Single by The Black Keys

from the album Attack & Release
- Released: June 2008
- Recorded: Suma (Painesville, Ohio)
- Genre: Garage rock, blues rock, psychedelic rock
- Length: 3:58 (album version) 3:11 (radio edit)
- Label: Nonesuch, V2 Records
- Songwriters: Dan Auerbach, Patrick Carney
- Producer: Danger Mouse

The Black Keys singles chronology
| "Strange Times" (2008) | "I Got Mine" (2008) | "Same Old Thing" (2008) |

= I Got Mine (The Black Keys song) =

"I Got Mine" is the second single from The Black Keys' album Attack & Release.
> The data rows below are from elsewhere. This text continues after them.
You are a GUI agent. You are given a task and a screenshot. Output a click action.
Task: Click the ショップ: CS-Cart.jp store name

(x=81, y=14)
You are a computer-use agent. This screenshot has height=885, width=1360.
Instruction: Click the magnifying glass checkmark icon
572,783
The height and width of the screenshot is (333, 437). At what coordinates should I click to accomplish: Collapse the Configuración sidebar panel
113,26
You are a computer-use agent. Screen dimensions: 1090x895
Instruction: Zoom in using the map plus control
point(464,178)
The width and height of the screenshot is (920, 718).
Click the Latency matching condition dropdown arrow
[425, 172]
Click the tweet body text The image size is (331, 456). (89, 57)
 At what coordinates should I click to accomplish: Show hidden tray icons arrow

It was released in June 2008. The song was number 23 on Rolling Stones list of the 100 Best Songs of 2008.

==Critical reception==
Corey Irwin of Ultimate Classic Rock chose "I Got Mine" as the best song from the album Attack & Release, praising its "earworm chorus and emphatic guitar". Complex Magazine considered it to be the 10th best song by the Black Keys. Both articles highlight the song as a focal point for the band, between their indie rock phase of "unrefined and somewhat coarse sound" and a "much fuller and more realized" music of their rock phase.

==In popular culture==
The song "I Got Mine" has been used in HBO's sports reality series 24/7: Pacquiao-Hatton as well as background music for the 2009 American League Championship Series. The song is also used as the opening theme music for the CTV/CBS Canadian police drama The Bridge. The song has been performed many times live on television, including the Late Show with David Letterman in April 2008. The band Illinois has been regularly performing this song at shows as part of their setlist. It was also sampled by Ski Beatz on the song "I Got Mines" on the album 24 Hour Karate School. It appears in the films The A-Team, The Watch, Homefront, and Tomorrowland. "I Got Mine" is also featured in the video game Tony Hawk: Ride. I Got Mine has been used while the titles are played in the 2013 movie Homefront.

==Track listing==
1. "I Got Mine" (Radio Edit)(Auerbach, Carney)
2. "Here I Am I Always Am" (Captain Beefheart; live at Suma Studios, Ohio) (7" vinyl only)
3. "I Got Mine" (Album Version - CD Track 2)(Auerbach, Carney)

== Personnel ==
- Dan Auerbach – vocals, guitars
- Patrick Carney – drums, percussion
- Carla Monday – harmony vocals
- Ralph Carney – jaw harp

==Certifications==

Certifications for "I Got Mine"
| Region | Certification | Certified units/sales |
| Canada (Music Canada) | Gold | 40,000^{‡} |
| United States (RIAA) | Gold | 500,000^{‡} |
^{‡} Sales+streaming figures based on certification alone.